The increase in deployment is due in part to renewed marketing efforts, but also to improvements to the platform that bring it into line with the experience a user can expect from a modern web browser.
Deployment of features such as portrait and scrolling tabs, secure password generator and the built-in price comparison tool proved to be popular among users. As well as several improvements designed to improve browser performance, including sleep tabs and a feature known as startup confirmation.
In a recent update, Microsoft also announced that the new Edge will be bundled with Windows 10 by default, which dramatically increased the browser installation base almost overnight. However, it appears that a larger installation base may not have turned into a larger user base.
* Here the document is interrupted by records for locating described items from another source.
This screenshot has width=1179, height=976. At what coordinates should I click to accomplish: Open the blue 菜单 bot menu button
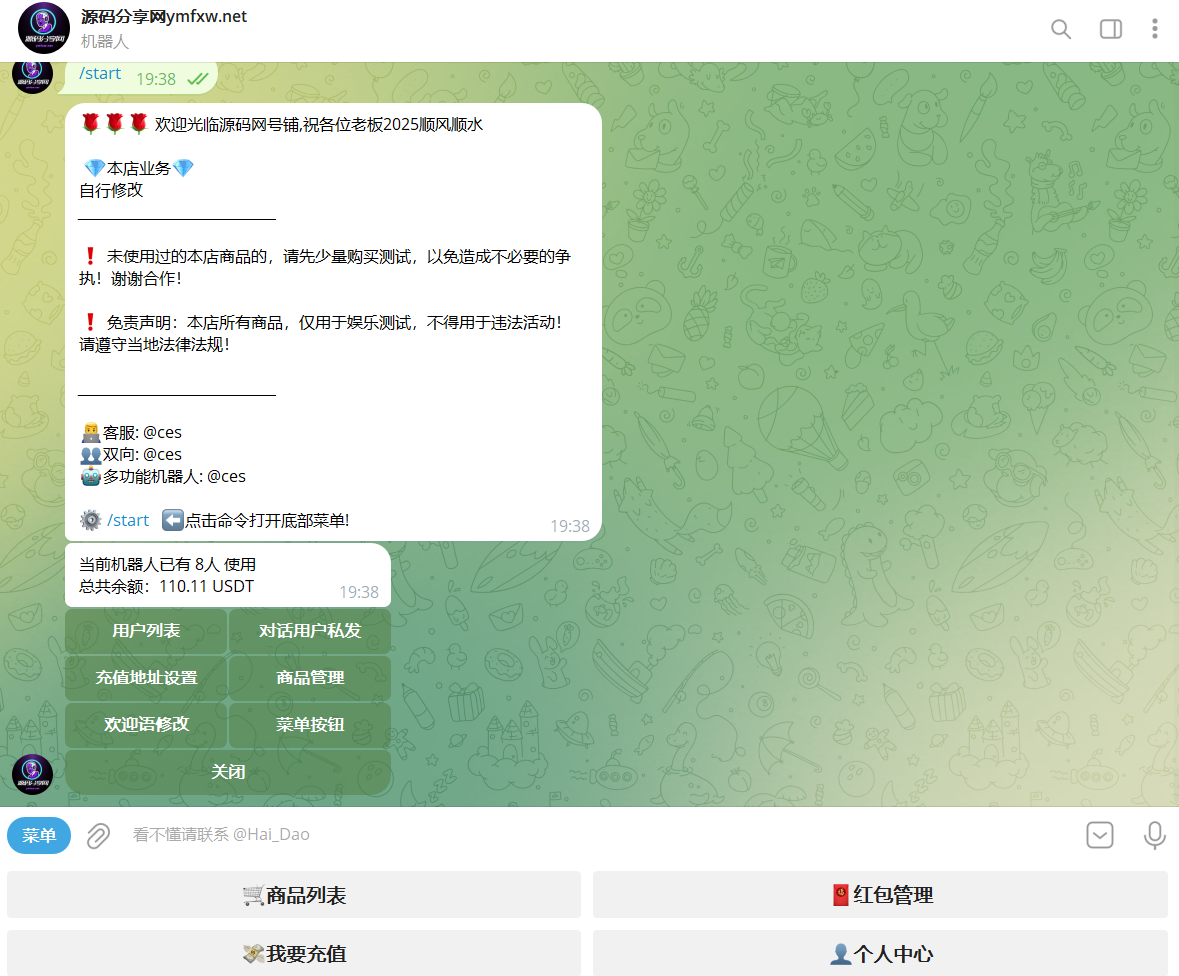39,835

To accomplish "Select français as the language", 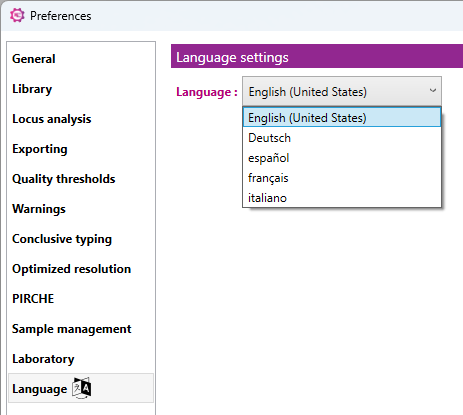I will point(342,178).
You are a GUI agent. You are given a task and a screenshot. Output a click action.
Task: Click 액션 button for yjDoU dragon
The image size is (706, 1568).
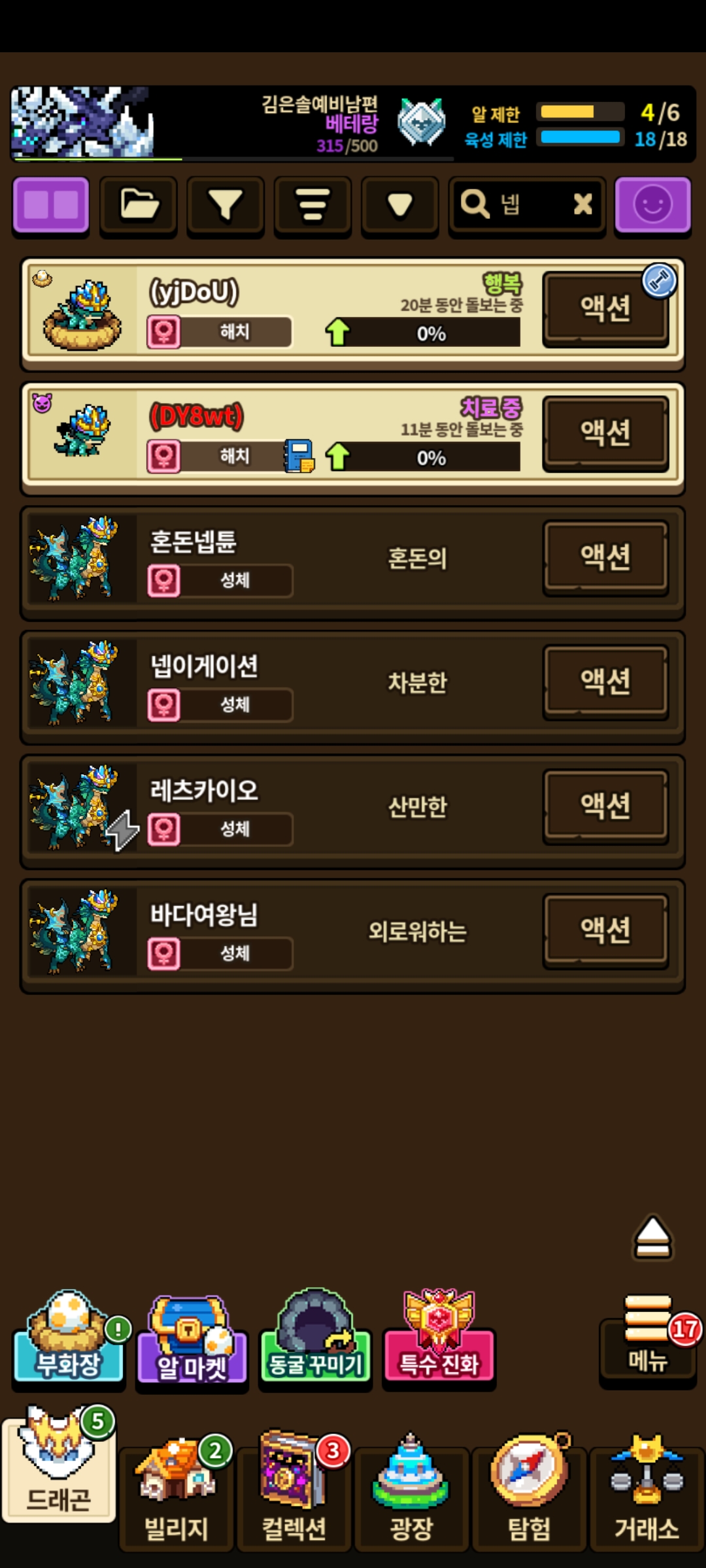coord(605,309)
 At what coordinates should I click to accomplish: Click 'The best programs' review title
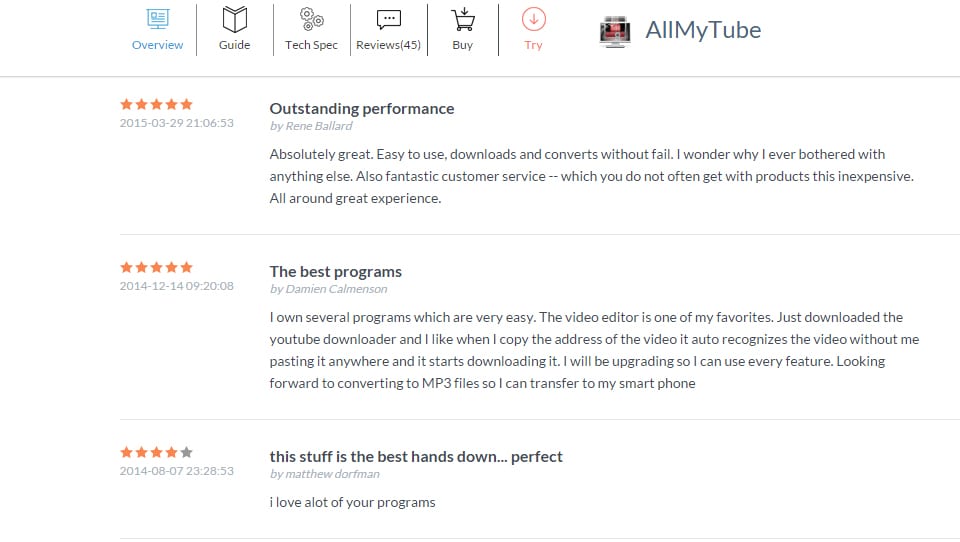(x=335, y=271)
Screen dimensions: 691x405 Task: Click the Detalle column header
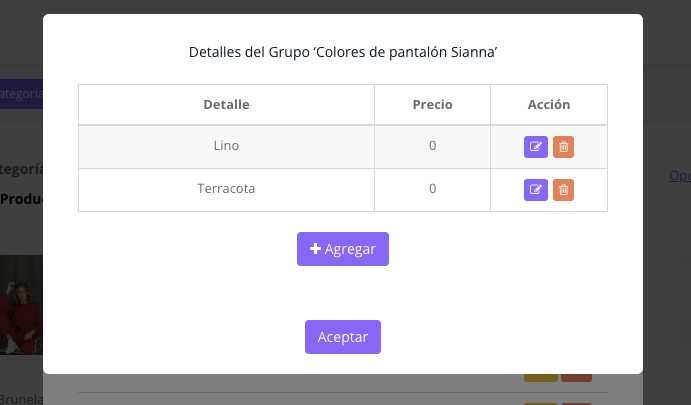click(x=226, y=104)
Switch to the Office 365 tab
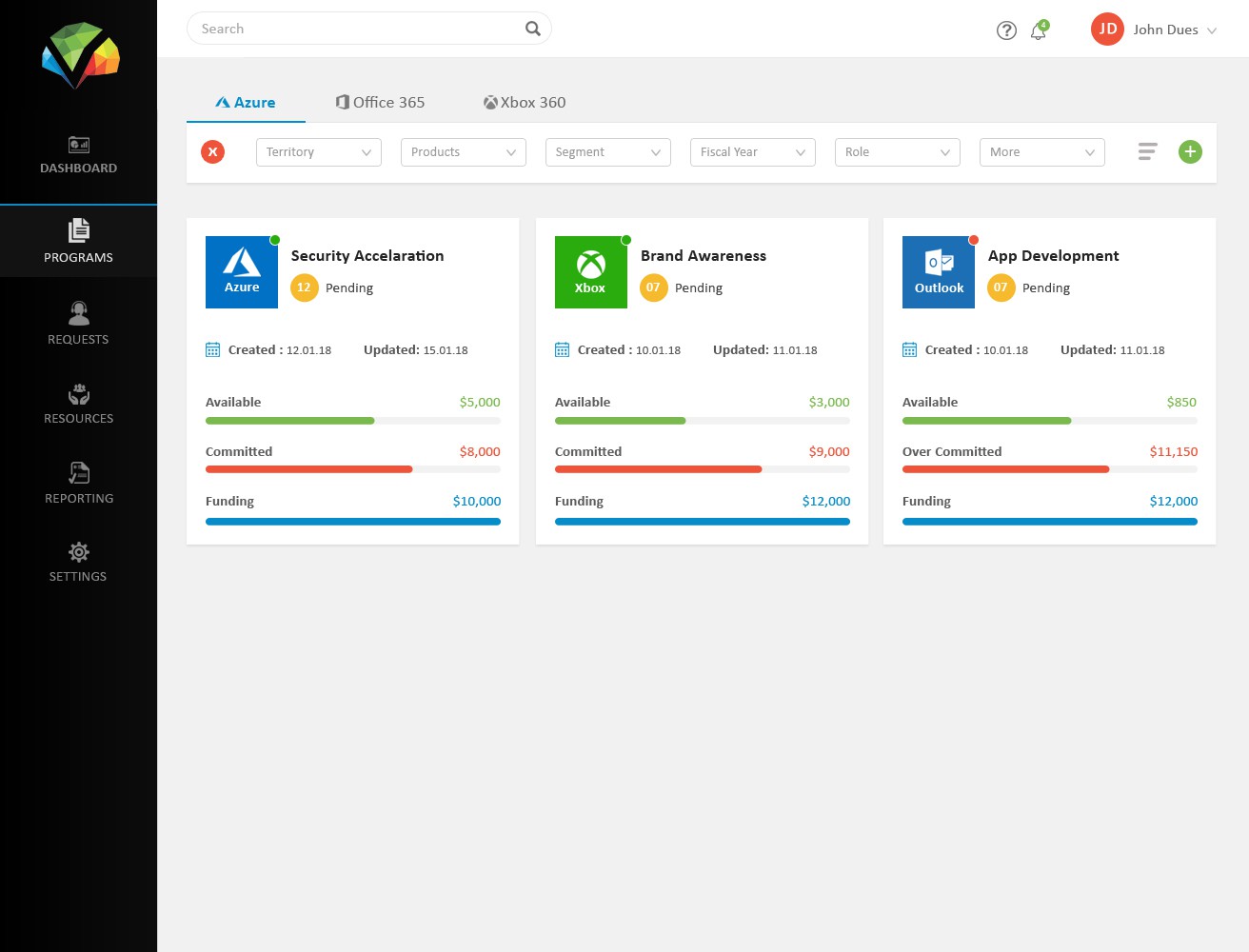 pos(380,103)
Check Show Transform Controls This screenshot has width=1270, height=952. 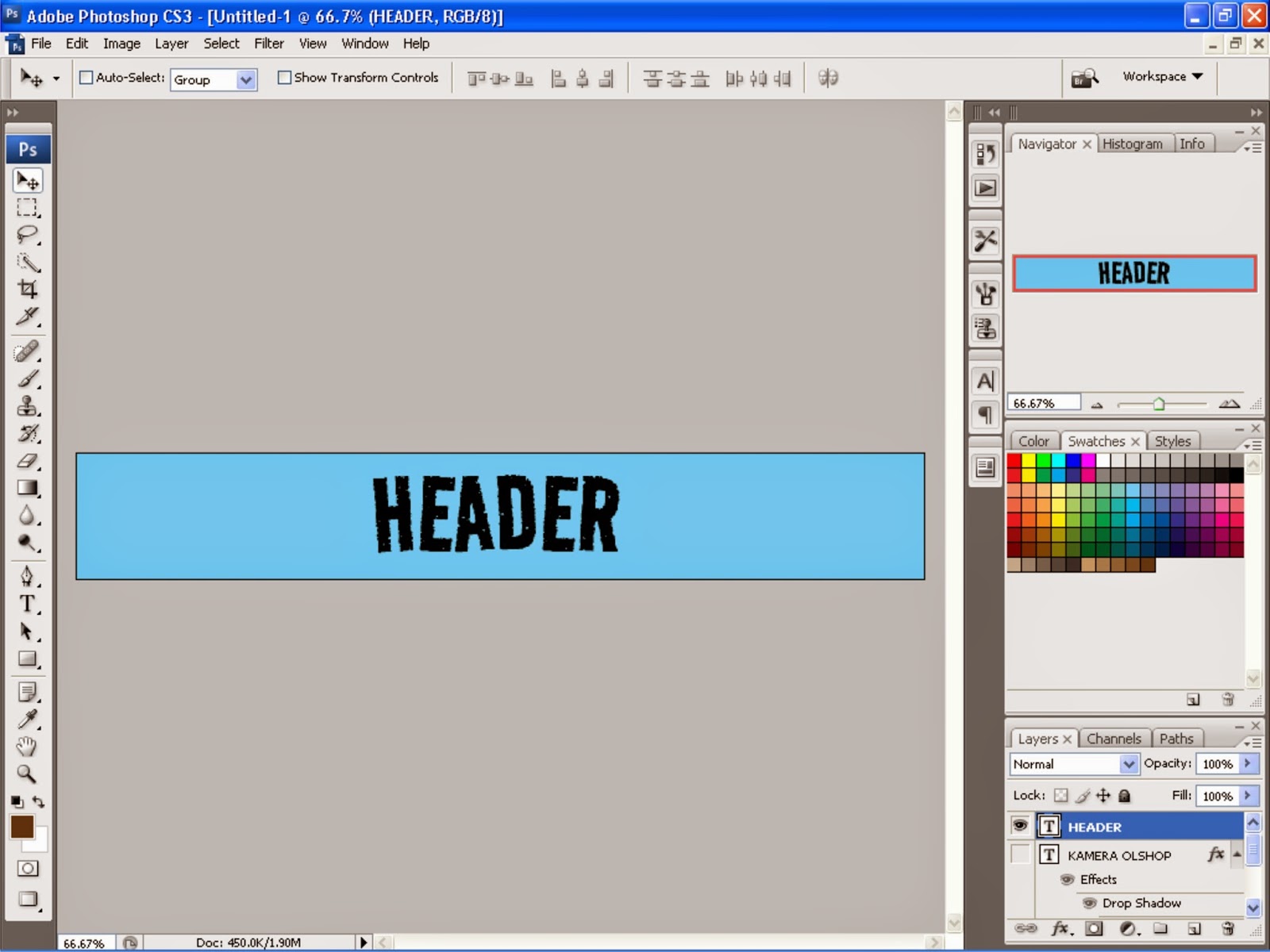tap(284, 78)
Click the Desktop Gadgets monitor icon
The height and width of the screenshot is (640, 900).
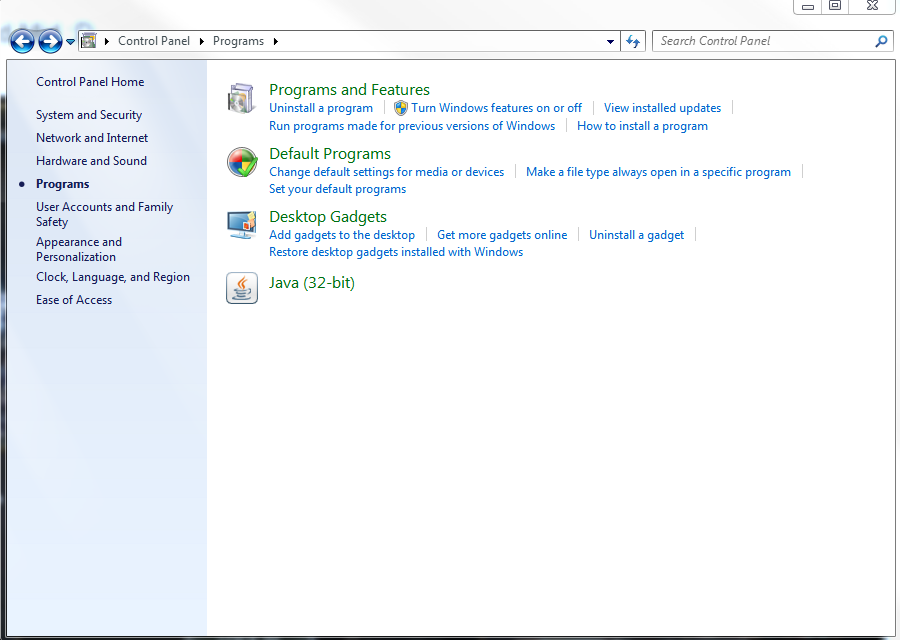click(242, 225)
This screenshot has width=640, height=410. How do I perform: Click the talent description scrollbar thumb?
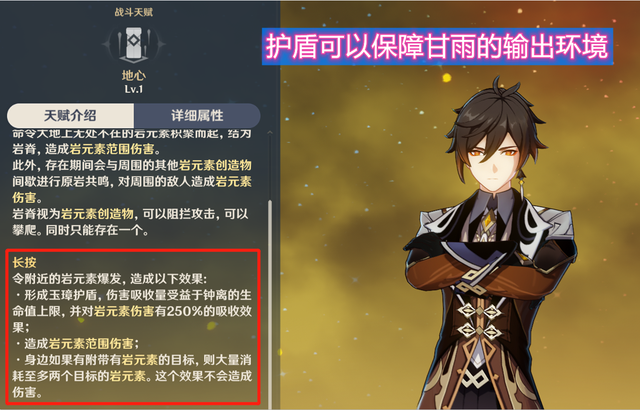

Although encouraged by its early performance, Edge is still a small player compared to Google Chrome, which has a market share of 64.47%. Despite the controversy over Google’s new replacement for third-party cookies, FLoC, Edge seems to have struggled as users wrestle away from the top dog.
Another factor contributing to the apparent plateau is that so far Edge’s growth has been supported by the weakening of Internet Explorer and Edge Legacy, both of which have retired from Microsoft.
Over the past 12 months, Internet Explorer’s market share has fallen from 1.41 percent to 0.71 percent, while Edge Legacy has fallen from 2.23 percent to 0.25 percent. There are only a few profits left, and Microsoft needs to find a way to grab users from the biggest browsers on the market if Edge wants to get back to growth.